Overall producer prices continue to rise indicating cost pressures at industrial production level, says SEIFSA

Overall Producer Prices Continue To Rise Indicating Cost Pressures At Industrial Production Level, Says SEIFSA

JOHANNESBURG, 27 MAY 2021 – The rise in producer price inflation (PPI) is indicative of the cost pressures manufacturers are currently facing as a result of rising input costs, the Steel and Engineering Industries Federation of Southern Africa (SEIFSA) said today.

According to Statistics South Africa (StatsSA) data released today, PPI rose from a low level of 3.5% in January, reaching 6.7% in April for final manufactured goods. SEIFSA Chief Economist Chifipa Mhango said contributing factors to this increase include rising transport and energy costs as well as mining products which, from an industrial perspective, might not be financially sustainable in the long term. 

“The PPI data shows that manufacturers are passing these costs on to consumers, which is also why we see a rise in consumer price inflation, which rose to 4.4% in April,” he said.

Prices for intermediate manufactured goods also increased from a low base of 8.6% in January, reaching 11.4% in April. Mr Mhango said although this is positive news for producers of intermediate goods in the Metals and Engineering (M&E) sector in terms of potential revenue generation, in a depressed market this might negatively impact key consumer market affordability, resulting in lower sales volumes.

Mr Mhango said SEIFSA was, however, encouraged by the declining PPI for the mining sector. According to StatsSA, PPI in that sector fell from a high level of 22.9% in January 2021, reaching 10.8% in April.
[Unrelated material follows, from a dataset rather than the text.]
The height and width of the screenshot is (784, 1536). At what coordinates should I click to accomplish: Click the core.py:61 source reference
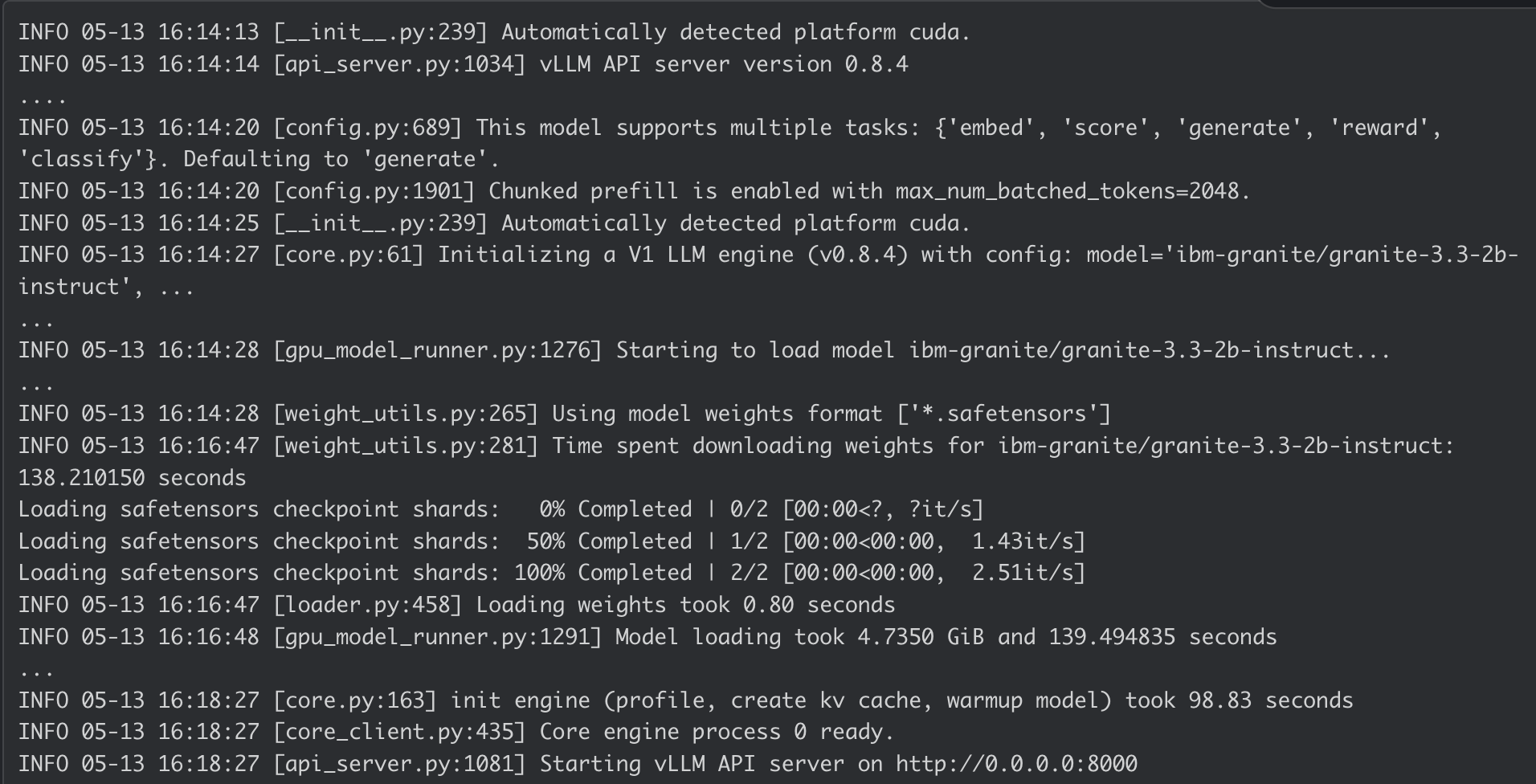(x=349, y=255)
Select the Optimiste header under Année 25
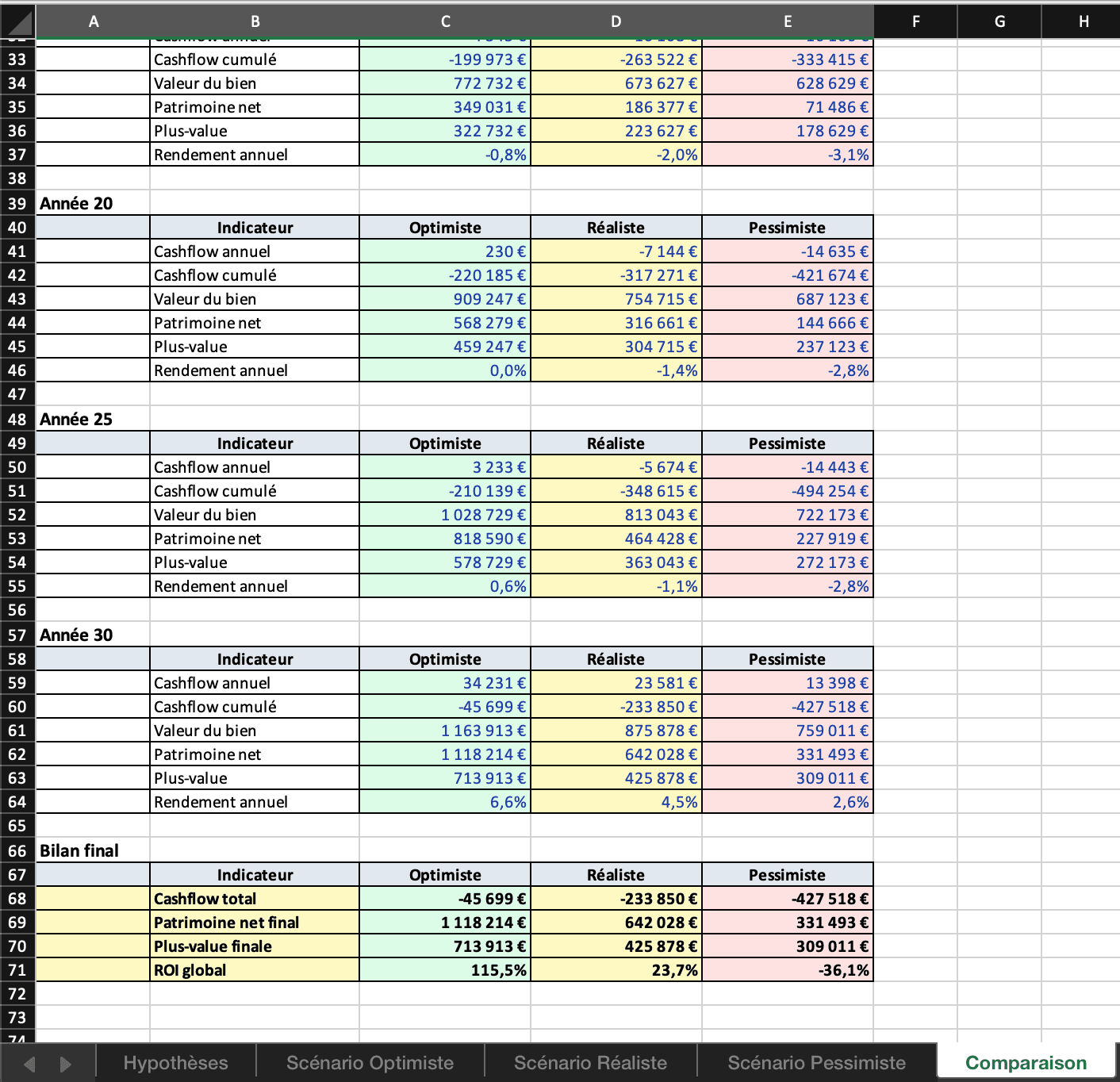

In 2020 alone, mining PPI averaged 32.5%, which was the highest since 2017, putting pressure on the financial position of M&E producing companies.

Mr Mhango noted that the uptick in PPI would continue. “As the global economy slowly starts to pick up amid more relaxed COVID-19 lockdown restrictions, with confidence building due to the roll-out of vaccines across the world, global PPI will pick up, along with oil prices and mining producer prices,” he concluded.